Perguntas frequentes
O que é um KR de ocorrência?
Um KR de ocorrência é um tipo de Key Result em que os registros são feitos cada vez que um evento relevante acontece – por exemplo, o número de problemas críticos reportados ou minutos de indisponibilidade de sistema. A métrica não é periódica: cada novo evento soma para uma contagem ou volume acumulado, o que dá visibilidade clara do progresso ao longo de um ciclo.
Quando usar métrica acumulada em KR?
Use métrica acumulada quando o que importa é saber o total ou a frequência de eventos ao longo do período de acompanhamento e esses eventos não possuem regularidade pré-definida. Isso se aplica a contextos como registro de incidentes, oportunidades ganhas em vendas ou outros indicadores não periódicos, onde cada registro incrementa a visão estratégica do time.

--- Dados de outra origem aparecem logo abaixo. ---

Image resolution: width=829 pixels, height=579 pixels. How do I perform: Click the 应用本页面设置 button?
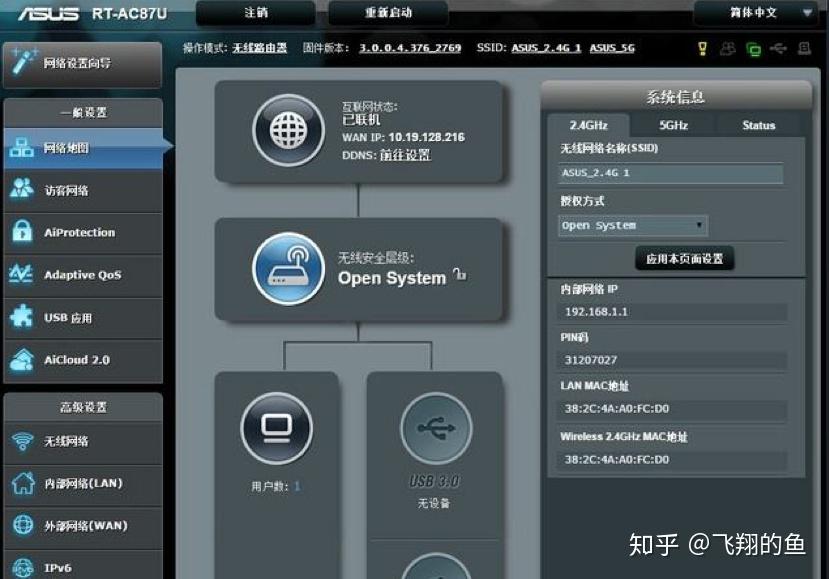685,259
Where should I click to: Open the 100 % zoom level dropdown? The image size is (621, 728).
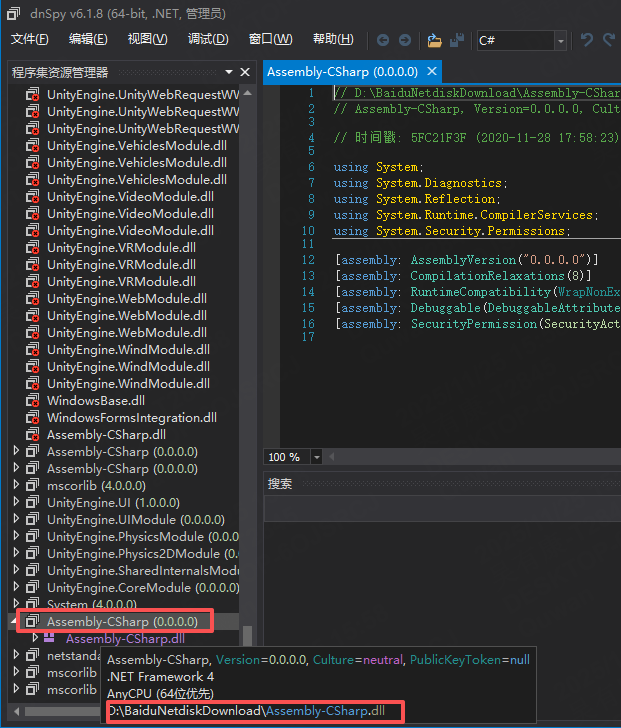tap(317, 457)
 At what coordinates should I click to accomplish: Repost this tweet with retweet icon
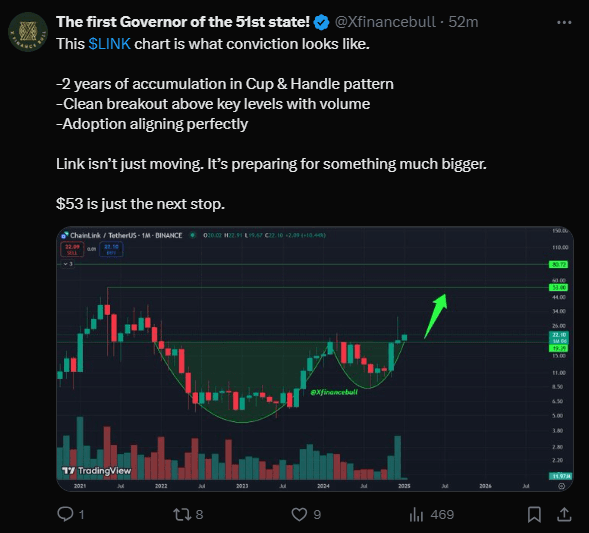click(x=182, y=514)
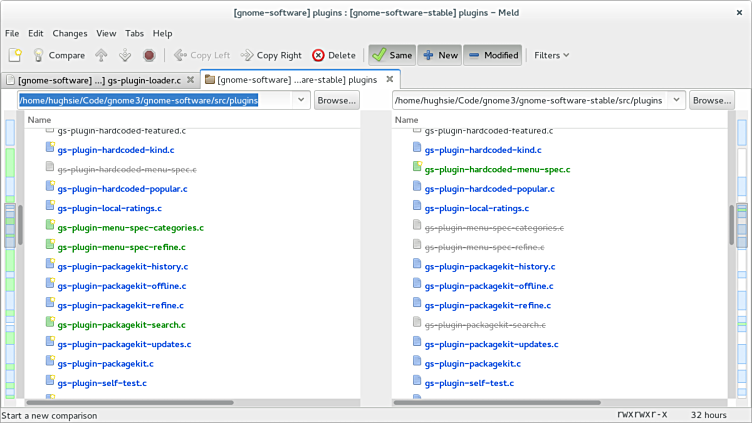
Task: Go to previous change up arrow
Action: click(102, 55)

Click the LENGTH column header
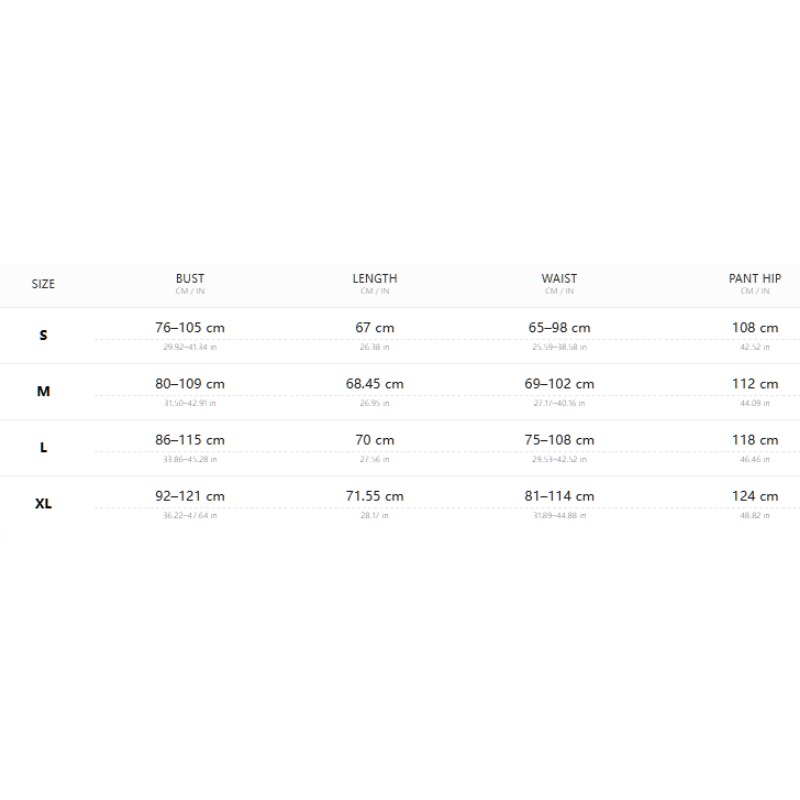click(x=374, y=279)
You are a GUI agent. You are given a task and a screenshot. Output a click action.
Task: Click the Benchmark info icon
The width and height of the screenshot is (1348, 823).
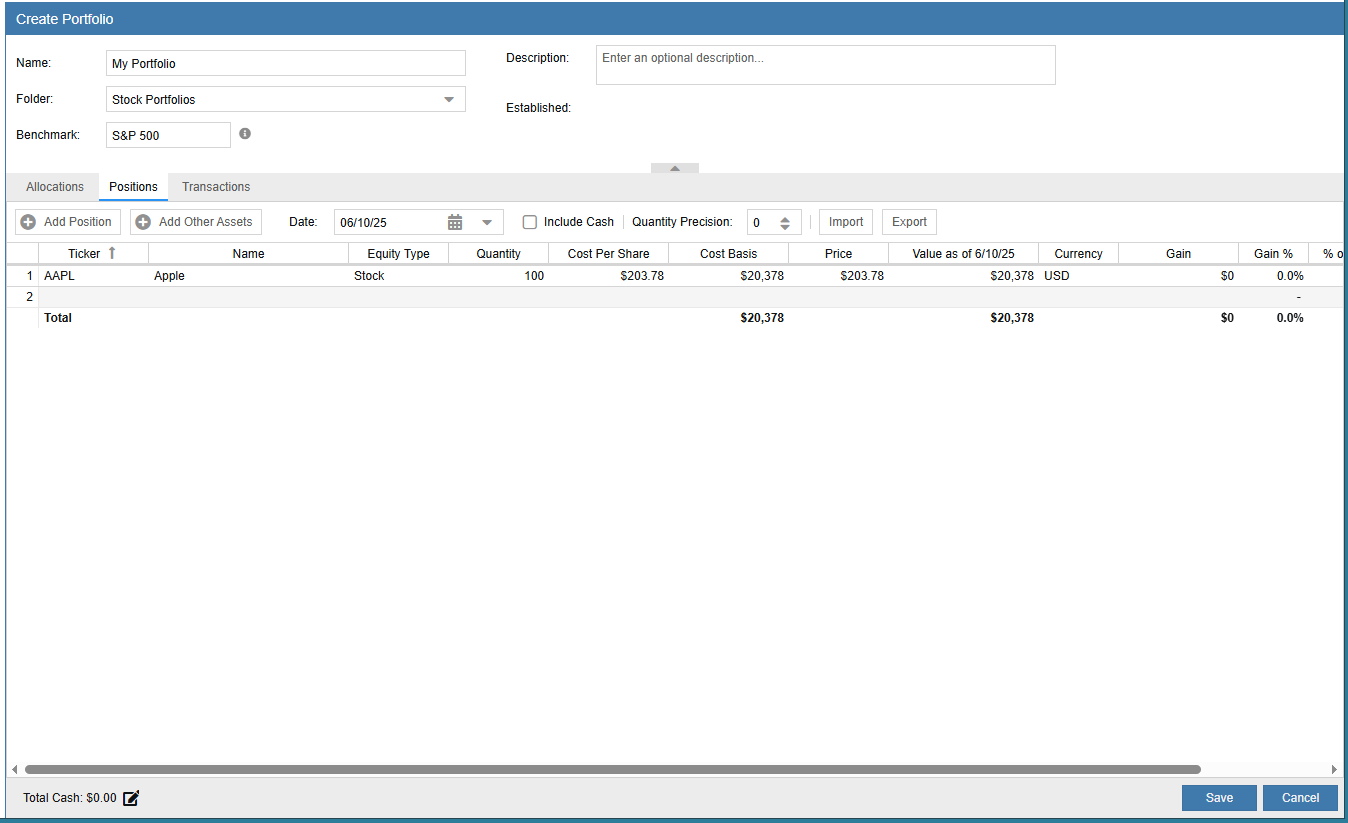click(245, 134)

Qual a diferença entre KR recorrente e por ocorrência?
A diferença principal está no formato de acompanhamento. O KR recorrente exige atualização em intervalos fixos, sempre mostrando o valor mais recente daquela métrica. Já o KR por ocorrência é incrementado a cada novo evento, acumulando valor e apresentando também a contagem dos episódios – ideal para métricas de natureza não periódica e imprevisível.
Como escolher entre KR recorrente ou acumulado?
Avalie se a sua métrica é baseada em eventos imprevisíveis (optando por ocorrência) ou se pede registros periódicos (escolhendo recorrente). A clareza do propósito da métrica é o fator determinante. Se não tem certeza, analise exemplos similares com seu time ou consulte especialistas em execução estratégica, como no StayAlign.
KR de ocorrência é melhor para grandes eventos?
Sim, KR de ocorrência é recomendado para grandes eventos que não seguem padrão periódico, por exemplo, incidentes críticos, auditorias, lançamentos importantes, entre outros casos onde o volume total e a contagem durante o ciclo são essenciais para o acompanhamento realista dos resultados da empresa.